Text passage -
The Hindu holiday of Maha Shivratri, which is one of the most auspicious holidays, is being observed with fervour all over the nation. But, did you know that the festival has a different name in Jammu and Kashmir?
The Kashmiri Pandits’ religious celebrations have foundations in the Rigveda. Some of the Pandit traditions are exclusive to Kashmir. Festivals celebrated by Kashmiri Pandits include Herath (Shivaratri), Navreh, Zyeath-Atham (Jyeshtha Ashtami), Huri-Atham (Har Ashtami), Zarmae-Satam (Janmashtami), Dussehra, Diwali, Pan (Roth Puza/Vinayaka Tsoram/Ganesha Chaturthi), Gaad Batt.
Meaning Of Hearth
For Kashmiri Pandits, Herath, also known as Maha Shivratri or the “Night of Hara (Shiva),” is a three-day festival during which families gather for elaborate rituals and festivities.
The Kashmiri Pandits in Jammu and Kashmir commemorate it as their important holiday from the 13th night of Phalgun (February–March) to the new moon.

Data section -
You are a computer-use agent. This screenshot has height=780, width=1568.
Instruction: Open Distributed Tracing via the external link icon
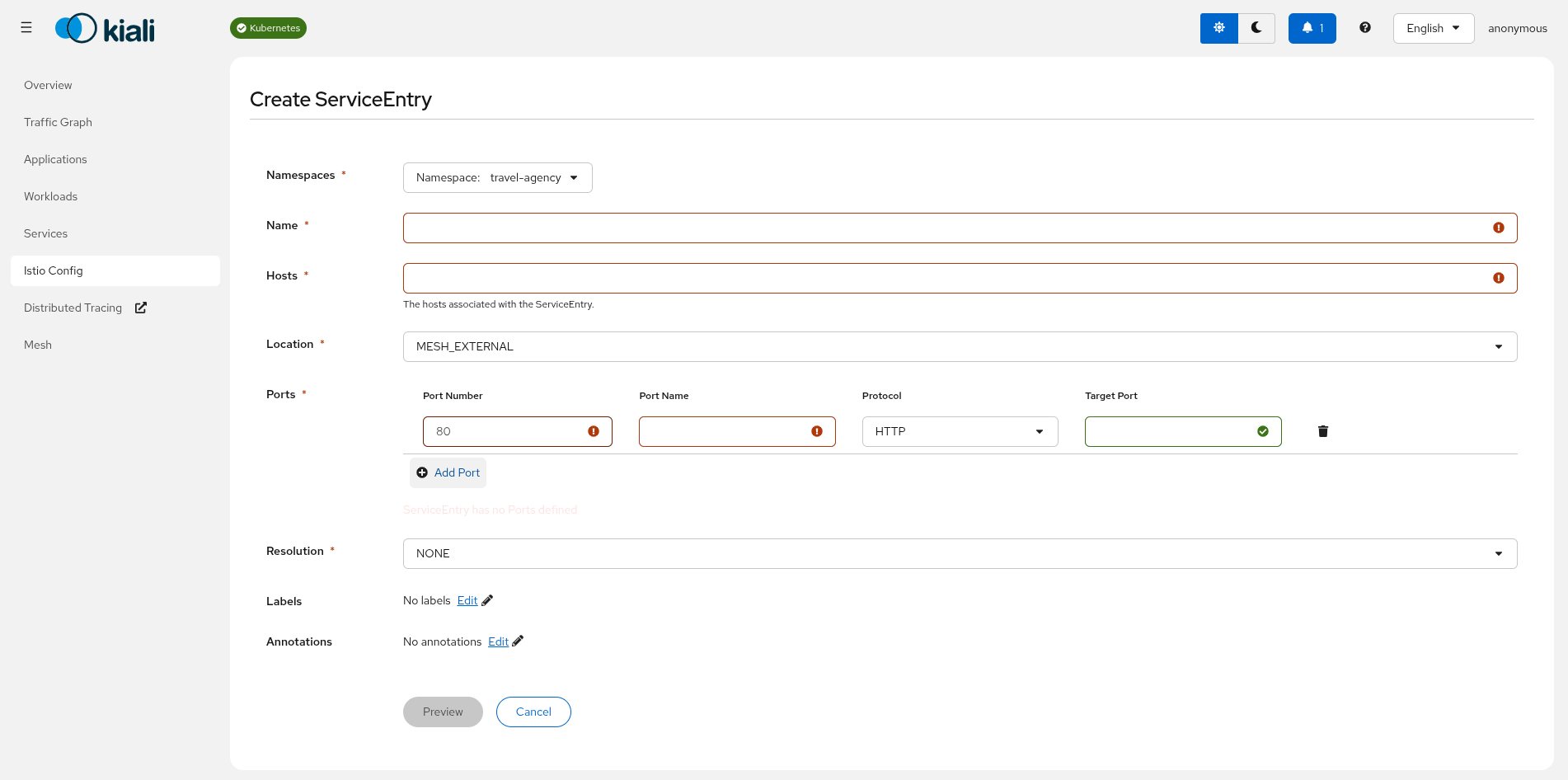point(140,307)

Directions - Extend the passage about Herath, the Kashmiri Pandit name for Maha Shivratri, starting right after its final sentence.

Answer for the task -
The celebration of the festival lasts for two weeks as an extension of the ritual.
The event represents the unity of the divine for Kashmiri Pandits as well as the complementary nature of consciousness and feminine energy that combined lead to creation.
The event also honours Goddess Parvati and Lord Shiva‘s happy nuptials.
In Jammu and Kashmir, Shivratri is also referred to as the Herath or Har-Ratri festival.
The Sanskrit words “Hara” (another name for Lord Shiva) and “Ratri” combine to form the phrase “Hararatri” (night). Together, they create Hararatri (night of Lord Shiva). Nevertheless, through time, it changed into Herath.
The reason for this is that this drawn-out festival, which is observed as an elaborate ritual for a full fortnight, is linked to Bhairava (Shiva) appearing as a jwala-linga or a linga of flame.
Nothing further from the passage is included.